**THINGS TO DO**.
A - Do these statements agree with the article on Charlotte traffic cameras below? (i) Charlotte has pledged to end traffic deaths by 2030. (ii) Charlotte ended its camera program less than five years ago. (iii) The N.C. State study found that accidents went back up as soon as the cameras were removed. Answer yes or no for each, quoting the words of the article that decide it.
B - In the article on Charlotte traffic cameras below, what sentences is Julie Eiselt quoted as saying? List each one in the order it appears.

**QUOTED TEXT**.

--- BEGIN ---

Should Charlotte bring back traffic cameras?

Dave DUGDALE
/
Flickr

The city of Charlotte has a problem: Despite pledging to end traffic deaths by 2030, we’re on pace to see as many or even more people killed on the roads this year than last, and officials say speed is the single biggest contributing factor.

Could automated cameras to catch speeders and nab red-light runners be part of the answer, especially as Charlotte-Mecklenburg police write drastically fewer citations? A Charlotte City Council committee plans to examine the use of technology to enforce traffic laws, but it’s far from clear that there’s any enthusiasm for bringing back cameras — a program Charlotte ended more than a decade ago.

“I think we absolutely should be pursuing it,” said Mayor Pro Tem Julie Eiselt, in an interview with Transit Time. “I’ve asked council members, and nobody speaks up for it. And if council doesn’t speak up for it, staff’s not going to pursue it. … I don’t really understand it.”

If there’s an epidemic of vehicle deaths and speed is the No. 1 contributing factor, then speed cameras might seem like an obvious solution. Indeed, a study by traffic engineers at N.C. State after Charlotte’s mid-2000s dalliance with speed cameras showed they not only lowered accidents during the years they were deployed, but left a carryover effect that lingered for years, reducing accidents even after the cameras were removed.

--- END ---

**SUPPLIED INFORMATION**.

--- BEGIN ---

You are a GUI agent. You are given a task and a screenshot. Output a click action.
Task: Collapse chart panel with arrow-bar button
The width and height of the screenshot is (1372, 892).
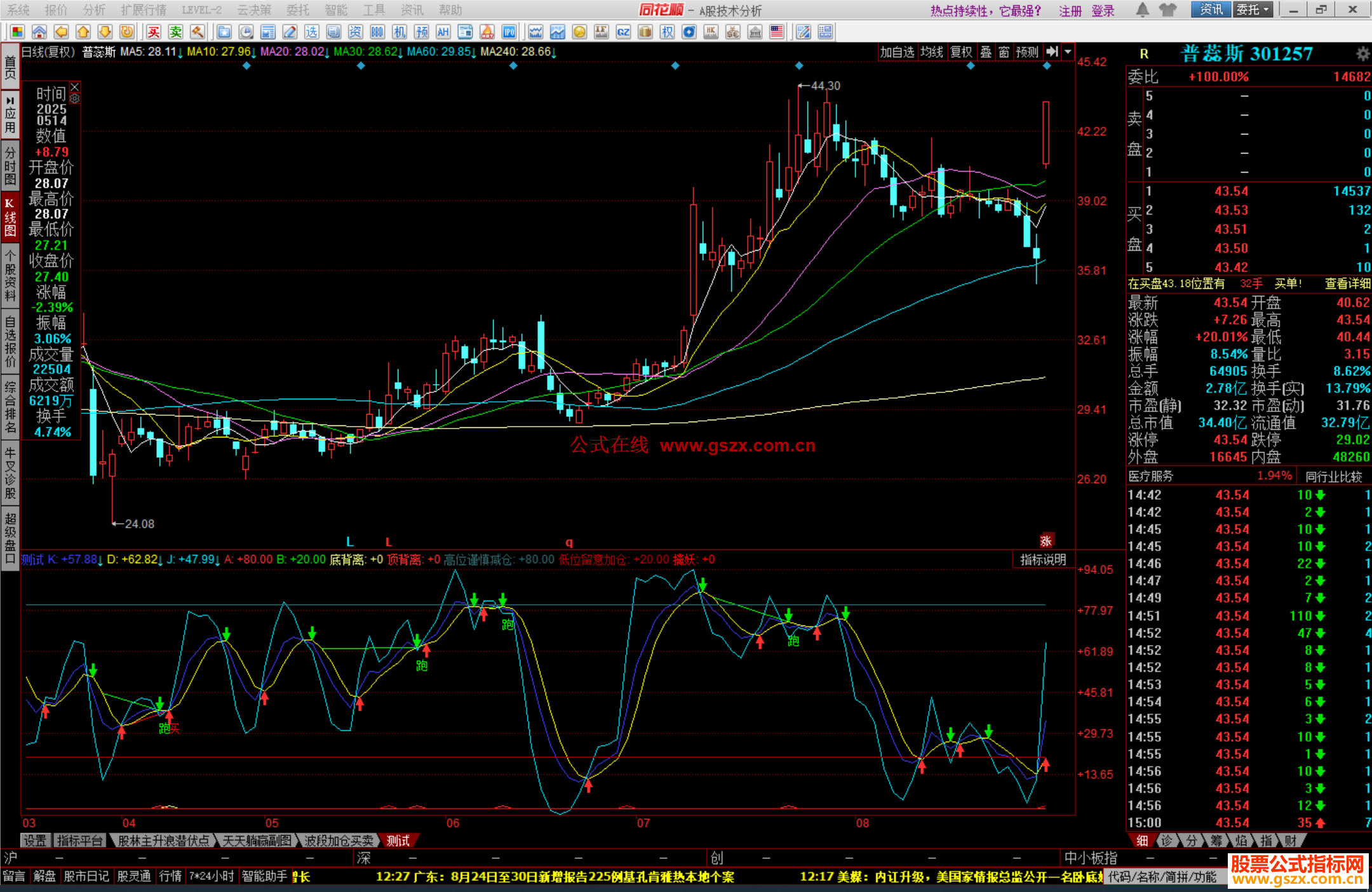[x=1053, y=52]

--- END ---

**ANSWERS TO THE EXERCISE**.
A -
(i) Yes: "Despite pledging to end traffic deaths by 2030"
(ii) No: "a program Charlotte ended more than a decade ago"
(iii) No: "left a carryover effect that lingered for years, reducing accidents even after the cameras were removed"

B -
1. I think we absolutely should be pursuing it.
2. I've asked council members, and nobody speaks up for it.
3. And if council doesn't speak up for it, staff's not going to pursue it.
4. I don't really understand it.